Erhan Afyoncu"nun yeni kitabı Yavuz"un Küpesi raflardaki yerini aldı.

Kitabında tarihin bilinmeyenlerine ışık tutan Afyoncu, Yavuz Sultan Selim"in küpe takıp takmadığı konusuna da son noktayı koyuyor...

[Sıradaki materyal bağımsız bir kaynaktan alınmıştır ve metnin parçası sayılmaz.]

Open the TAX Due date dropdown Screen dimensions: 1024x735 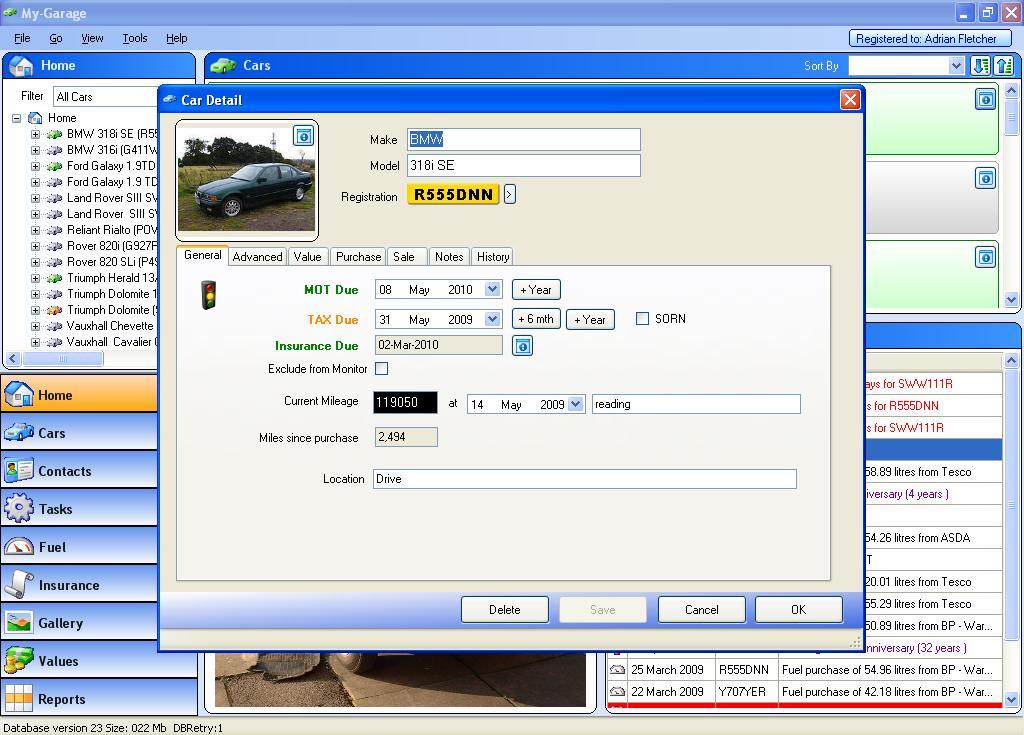tap(492, 320)
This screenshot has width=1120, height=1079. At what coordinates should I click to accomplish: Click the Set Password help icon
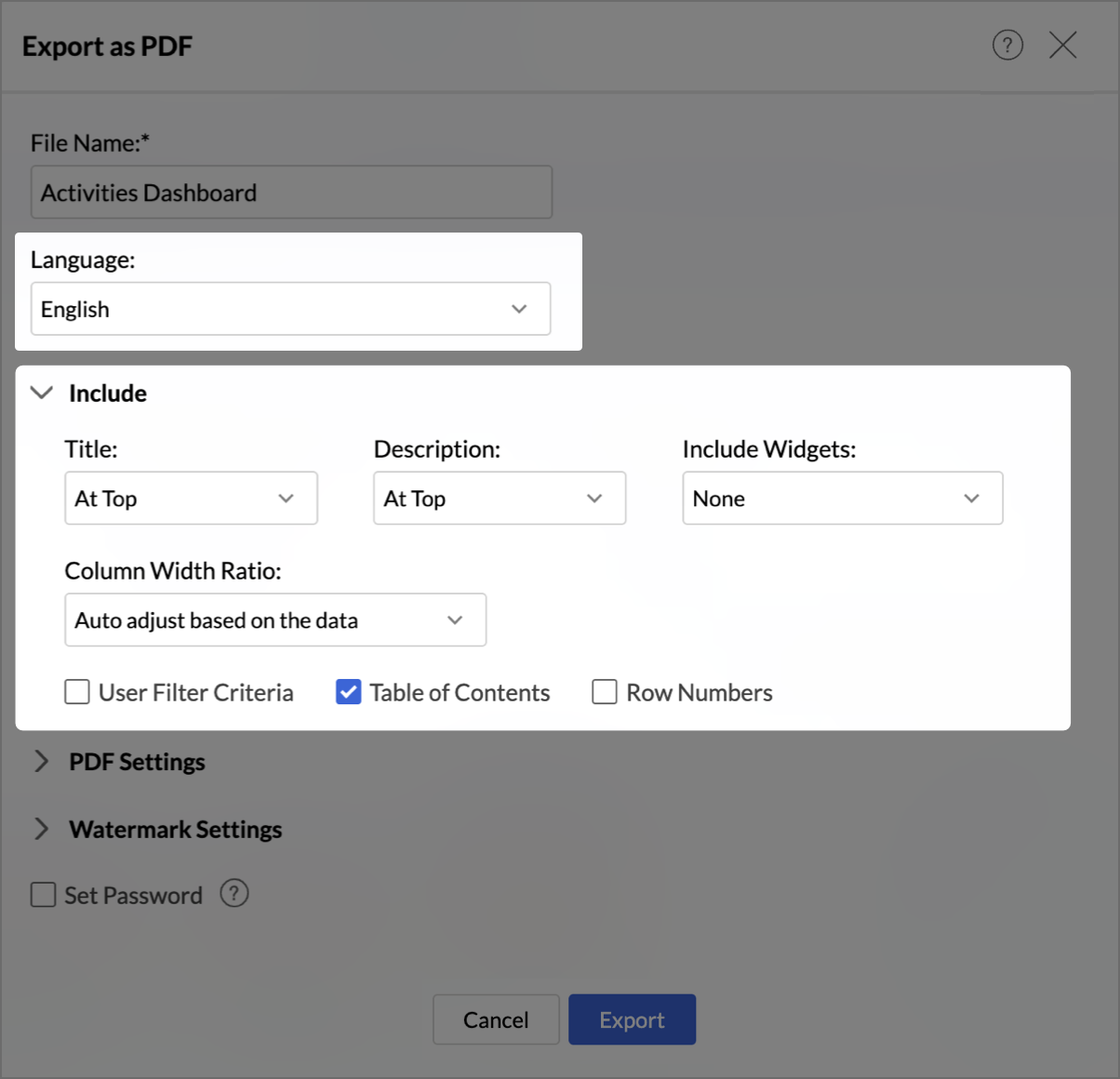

Gazetemiz yazarlarından Erhan Afyoncu"nun Yavuz"un Küpesi adlı kitabı Yeditepe Yayınları arasından çıktı. Afyoncu"nun Selahaddin Eyyubî"den Şah İsmail"e, Osmanlı mahkemelerinden 14. Louis"e kadar birbirinden ilginç makalelerine yer verdiği kitabında daha çok tarihin bilinmeyenlerine ışık tutuluyor. Yazarın kitapta en önemli gördüğü makale ise Yavuz Sultan Selim. Afyoncu bu makalesinde şöyle diyor:

“Yavuz Sultan Selim denince aklımıza hep kulağı küpeli, palabıyıklı bir resim gelir. Yavuz"a ait olmayan ve daha sonraki dönemde yapılmış olan bu resim tarih ders kitaplarında kullanıldığı için herkes Yavuz"u böyle tanır. Hatta kulağındaki küpenin sebebi üzerine birçok hikâye uydurulmuştur. En ilginç rivayetlerden biri Yavuz Sultan Selim kılık değiştirerek Tebriz"e gidip, Şah İsmail"i satrançta yenince şahın, Şehzade Selim"e yenilginin hırsıyla bir tokat atması üzerine, Yavuz"un da bu tokat kulağıma küpe olsun diye küpe takmasıdır.” Bir diğer rivayeti ise şöyle aktarıyor Afyoncu:

16. YÜZYILDA PORTRESİ FARKLIDIR

“Yavuz Sultan Selim İslamiyet"in kutsal topraklarına hakim olunca "Hadimü"l-Haremeyn" yani Haremeyn"in hizmetkârı olduğunu göstermek için küpe takmıştır. Yavuz"a Sultan Selim"e ait olduğu iddia edilen küpeli resim daha sonraki yüzyıllara ait bir Avrupalı ressam tarafından yapılmıştır ve Birinci Selim"le uzaktan yakından ilgisi yoktur. Ancak Avrupalılar tarafından yapılan başka portrelerde de Yavuz"un küpeli resimlerine rastlanır. Yavuz"u gösteren 16. yüzyıla ait ve daha sonraki dönemlerde çizilmiş minyatürlerde sultanın kulağında küpe olmadığı gibi, portresi de çok farklıdır . Ayrıca "Selimname" isimli Yavuz"un hayatını anlatan kitaplarda sultanın küpe taktığına dair bir bilgiye rastlanılmaz.” Tarihçi Erhan Afyoncu bu konuyla ilgili olarak ayrıca kitabın sonuna Yavuz Sultan Selim"le ilgili resimlere de yer veriyor.

KÜPE BiR GELENEKTiR

Türkmenler arasında küpe takmanın eski bir gelenek olduğunu söyleyen Erhan Afyoncu, 1473"te Otlukbeli"nde Fatih Sultan Mehmed ile savaşan Akkoyunlu Türkmenleri"nde küpe takanların olduğuna dikkat çekiyor. Afyoncu makalesinde bu konuda şunları dile getiriyor: “Ayrıca bazı tarikatlarda dervişler dünyadan ve dünyevi nesnelerden soyutlandıklarını göstermek için mengüş (küpe) takarlardı. Bu iki gelenek de Yavuz Sultan Selim"e değil Akkoyunlular"ın topraklarında Safevi Devleti"ni kuran Şah İsmail"e uymaktadır. Nitekim Türk tarihinin en önemli isimlerinden biri olan Şah İsmail, bazı minyatürlerde küpeli tasvir edilmiştir .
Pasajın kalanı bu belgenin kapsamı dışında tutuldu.